Miser initially claimed that there was no intent to sell the storm water asset because "this is pretty important piece of infrastructure for us to keep managing." Pressed by Brown, Miser conceded the City had originally planned to sell the storm water component to Citizens as a part of the 2010 sale, which sold off the equally important water and sewer utilities. "They weren't willing to pay the price that they were worth so we took that option off the table," Miser said. While the assets weren't included, the services were. Yes, the City has a service contract with Citizens to provide a number of services for the storm water program since virtually all of the employees who handled the storm water program became employees of Citizens following the sale. The storm water fees weren't collected prior to 2002. Miser claims that DPW never underestimated the cost of maintaining the storm water system and making flood control improvements; rather, she says the rates were only set at about a third of what it believed was necessary when the storm water fees were first established. When the rates were doubled in 2006, the rates were still too low according to Miser to meet infrastructure demands.

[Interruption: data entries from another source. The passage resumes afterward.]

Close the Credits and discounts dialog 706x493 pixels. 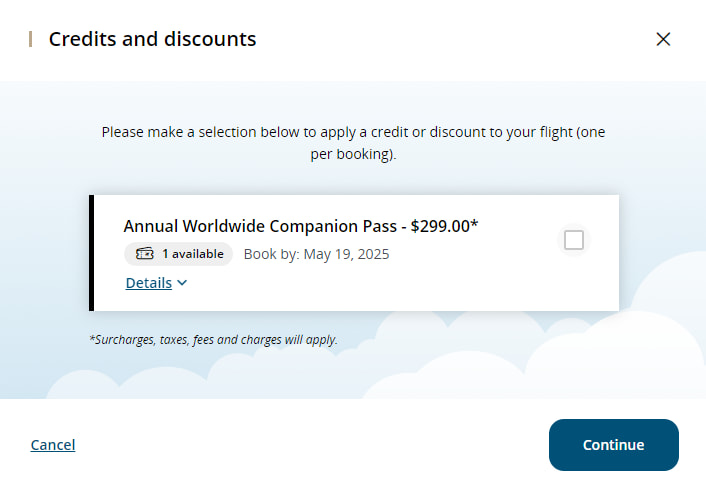pos(663,39)
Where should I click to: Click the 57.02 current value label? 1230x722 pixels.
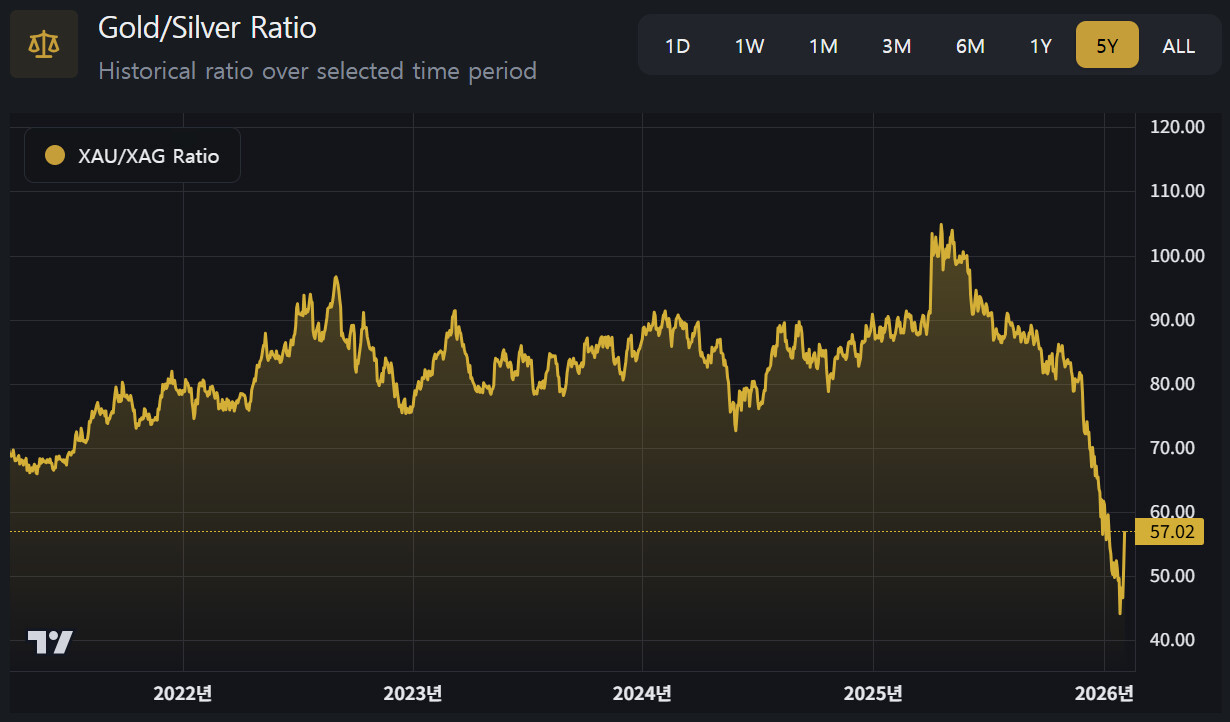pyautogui.click(x=1172, y=532)
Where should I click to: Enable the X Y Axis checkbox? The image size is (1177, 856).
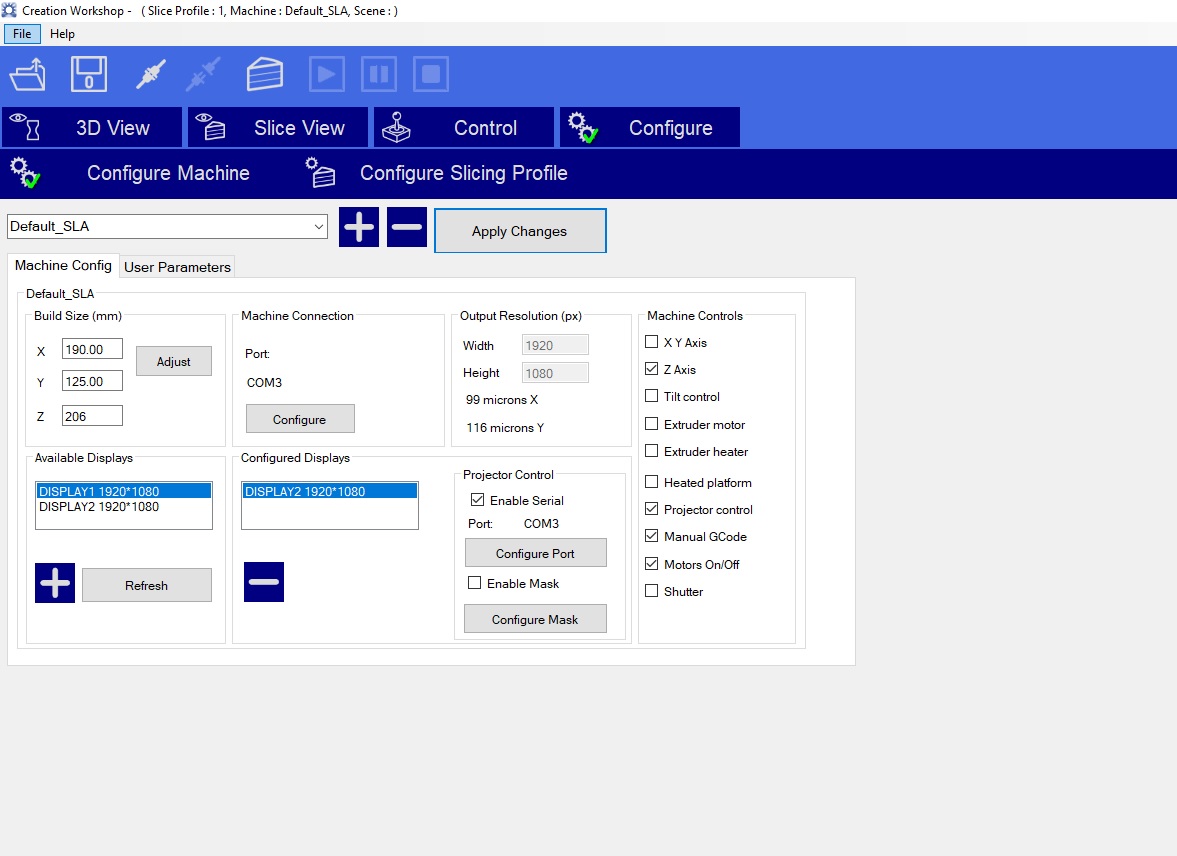click(652, 342)
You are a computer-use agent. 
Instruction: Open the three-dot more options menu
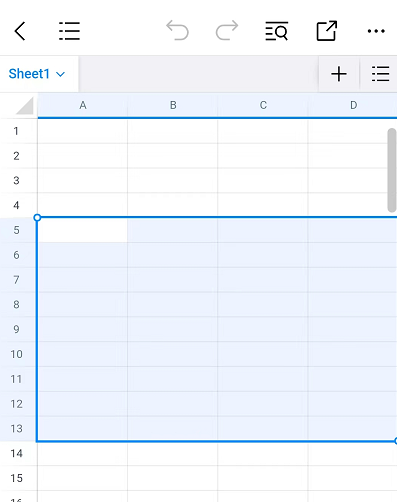pyautogui.click(x=376, y=31)
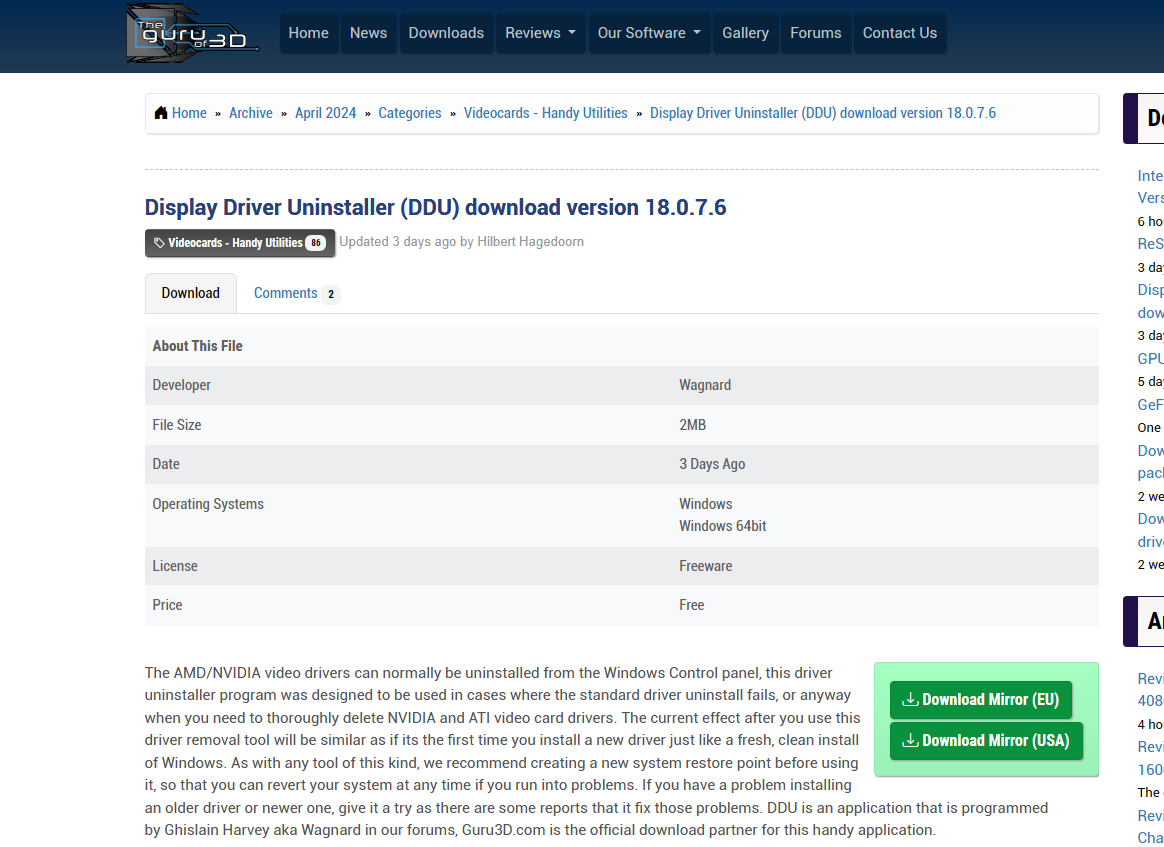Click the download icon on EU mirror
The width and height of the screenshot is (1164, 847).
coord(910,700)
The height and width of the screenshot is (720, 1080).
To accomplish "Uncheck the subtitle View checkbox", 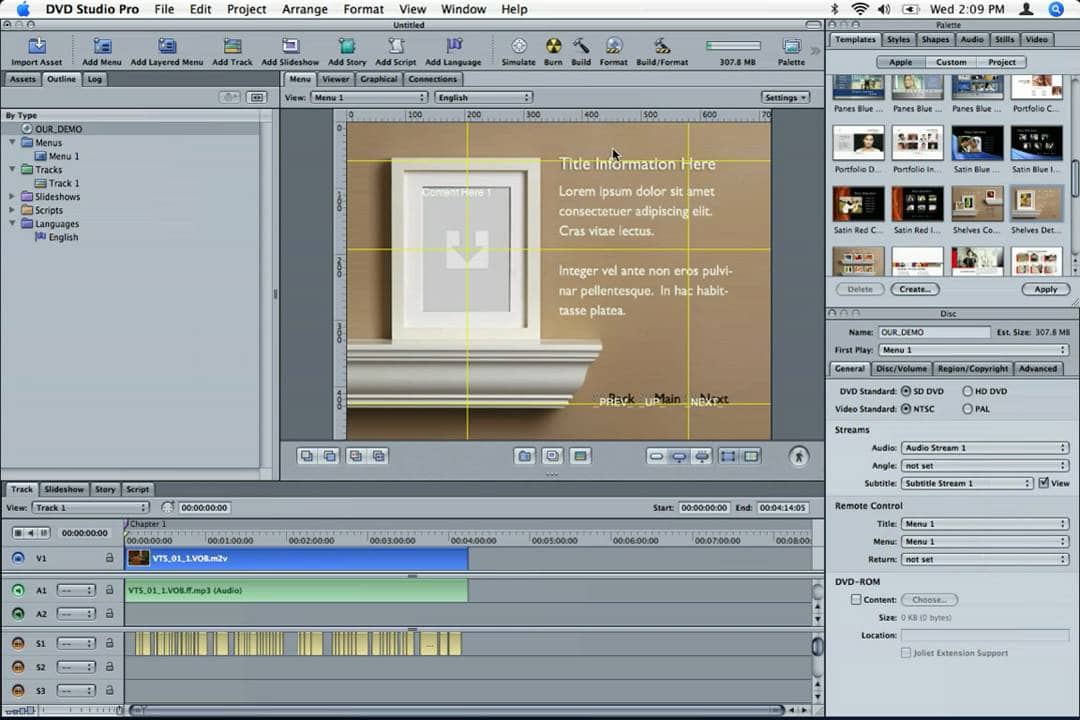I will click(x=1043, y=483).
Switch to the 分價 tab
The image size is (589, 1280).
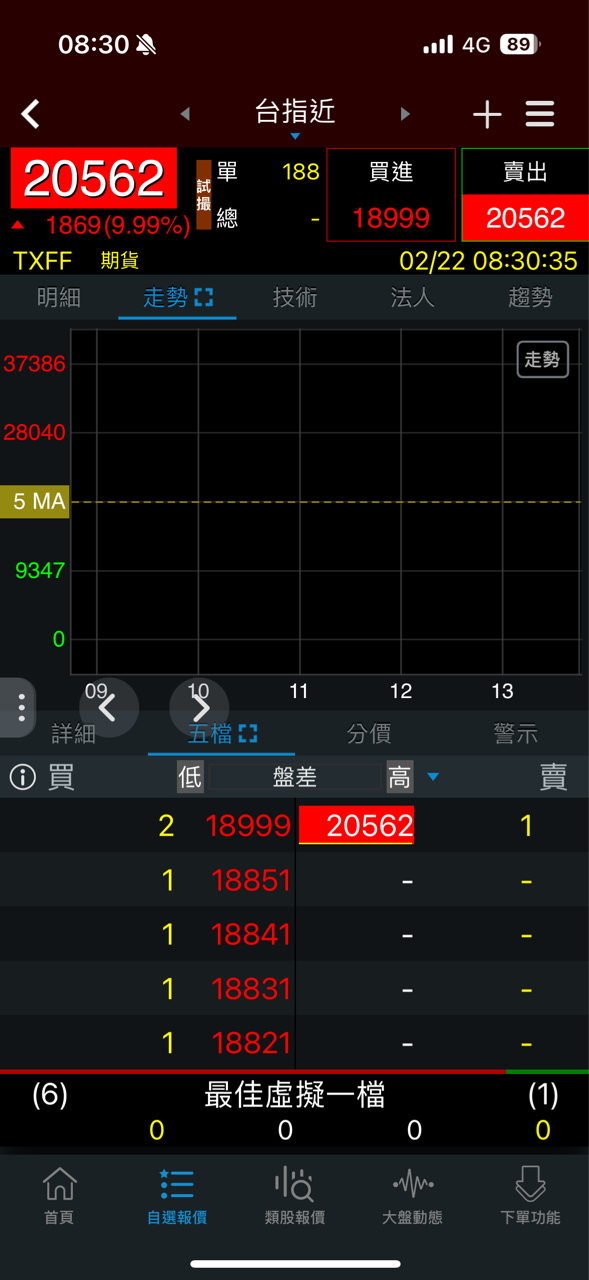tap(368, 733)
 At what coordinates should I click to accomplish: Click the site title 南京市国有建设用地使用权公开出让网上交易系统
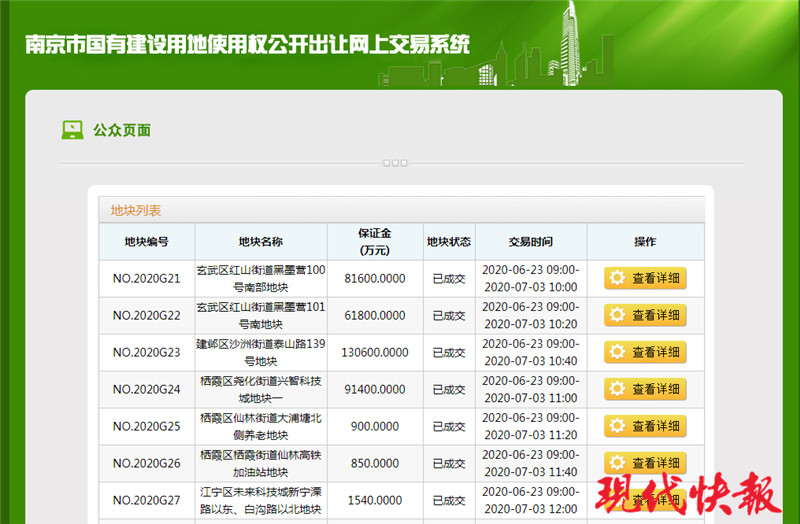(247, 45)
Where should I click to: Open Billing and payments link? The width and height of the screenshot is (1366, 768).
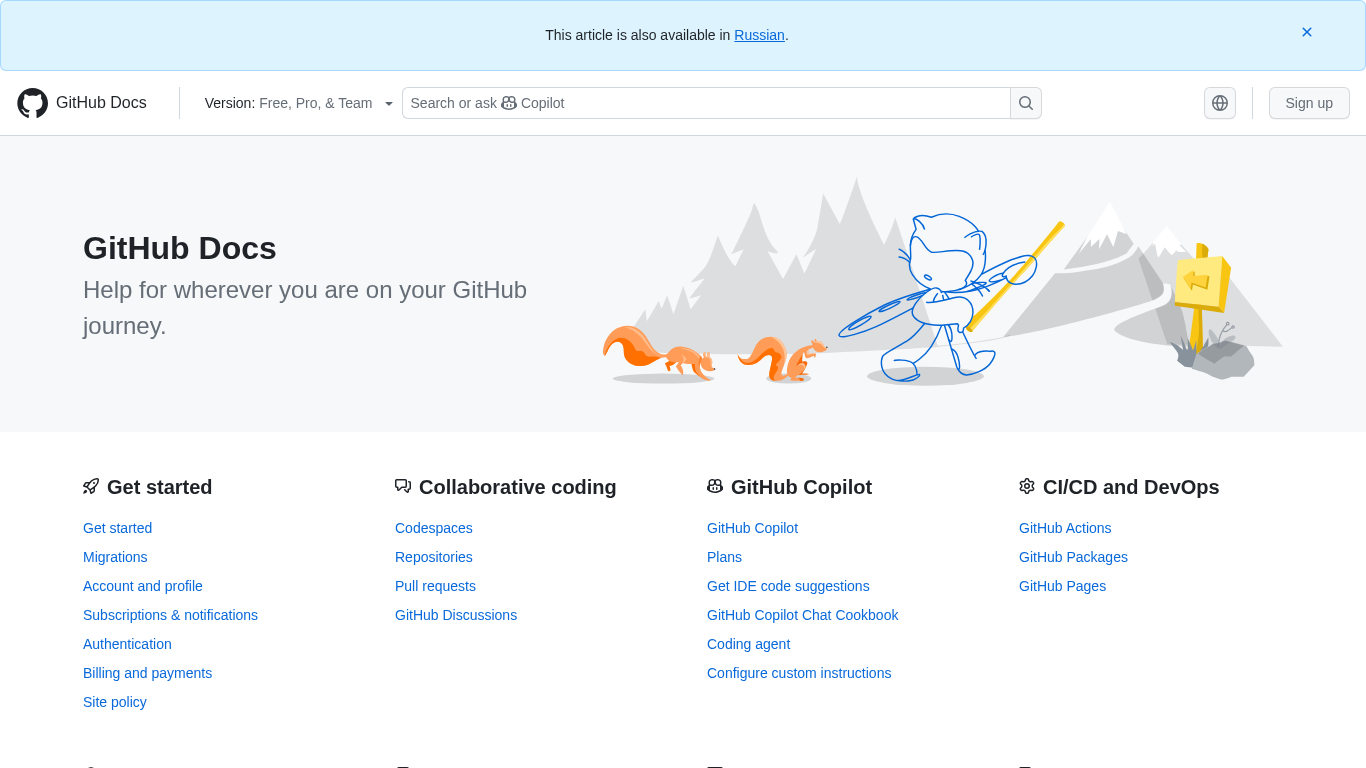[x=147, y=673]

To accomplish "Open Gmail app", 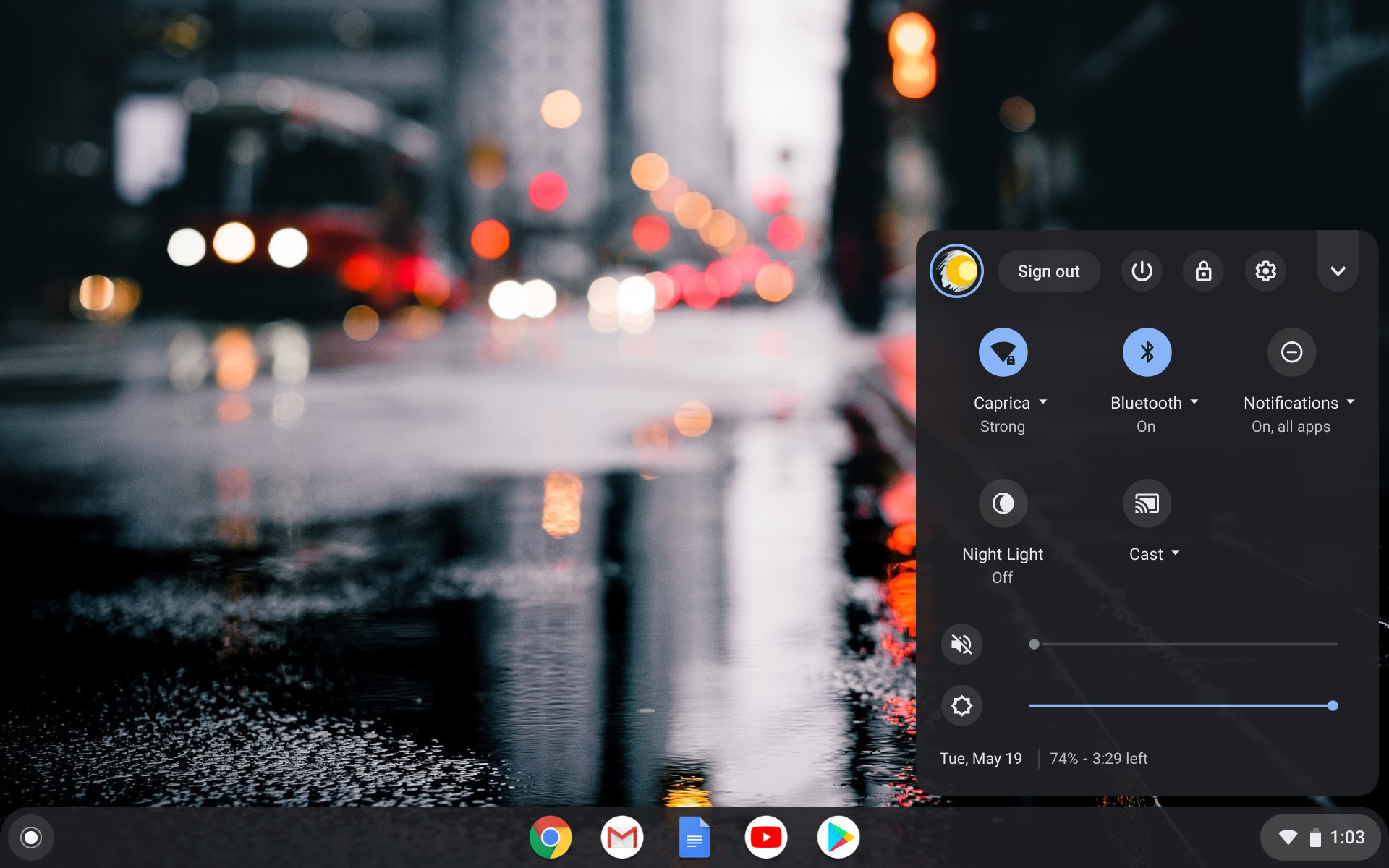I will (x=621, y=838).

A bond consultant, Diana Hamilton, who stands to earn a hefty fee on any new bond work undertaken by DPW for the storm water infrastructure blamed the fact that when funding for the program was shifted from the property tax to storm water fees upon the establishment of the storm water district, the program had to assume about $50 million in outstanding debt that had been supported by a property tax levy. According to Hamilton, the bulk of the fees were used to service debt on old improvements, limiting how much could be spent on new projects. Yet she conceded that the old debt was nearly retired, which means more money will be freed up for future projects. DPW expects the gigantic rate increases proposed to increase its available revenues for future projects by 40%. DPW claims it can spend only about $8 million a year on new projects currently, which will dwindle to $3 million if the fee increases aren't approved. It's unclear why that's the case since Hamilton testified that the original bond debt that had squeezed out new projects is almost retired. The fee increases will supposedly allow for spending on new projects to increase to $18 million annually.
As fellow blogger Pat Andrews points out, the problem is that the City is too frequently relying on the issuance of bonds to undertake new projects rather than paying as you go. Bonding increases the cost of these projects close to 50% when you compound the interest over the full term of the bonds and throw in all of the professional fees and costs associated with a bond issue. The short-term gain from borrowing is what's driving the need to keep increasing the rates. It's bad enough that they're planning to increase rates anywhere from 50% to 100% for about 80% of the users, but they're also wanting to index the rate so it automatically increases in the future to offset inflation, which brings me back to the point of this original post. It should be patently clear for all to see that the end game here is to leverage the higher rates that are being proposed to entice Citizens Energy to purchase the asset for the price the city is seeking. That will create yet another pot of "found money" that Ballard will have to spend on pet projects touted by his pay-to-play pals who've been treating him and Winnie to all of those fancy meals and overseas junkets and fattening his campaign committee's wallet.
You'll see at the end of the video an exchange where Councilor Pam Hickman hits on the point that none of the Rebuild Indy money derived from the sale of the water and sewer utilities to Citizens was put towards the purpose of addressing the so-called $315 million backlog in unmet storm water needs. Gee, I wonder why? Miser claims it's because it's a separate utility with its own taxing district. So is the park district, but we're using Rebuild Indy funds to build a useless cricket park in Councilor Ben Hunter's district for which there was absolutely no use other than to purchase property some politically-connected person wanted to unload for a premium and have an excuse for passing out bucks to redevelop the land for the benefit of other politically-connected campaign contributors.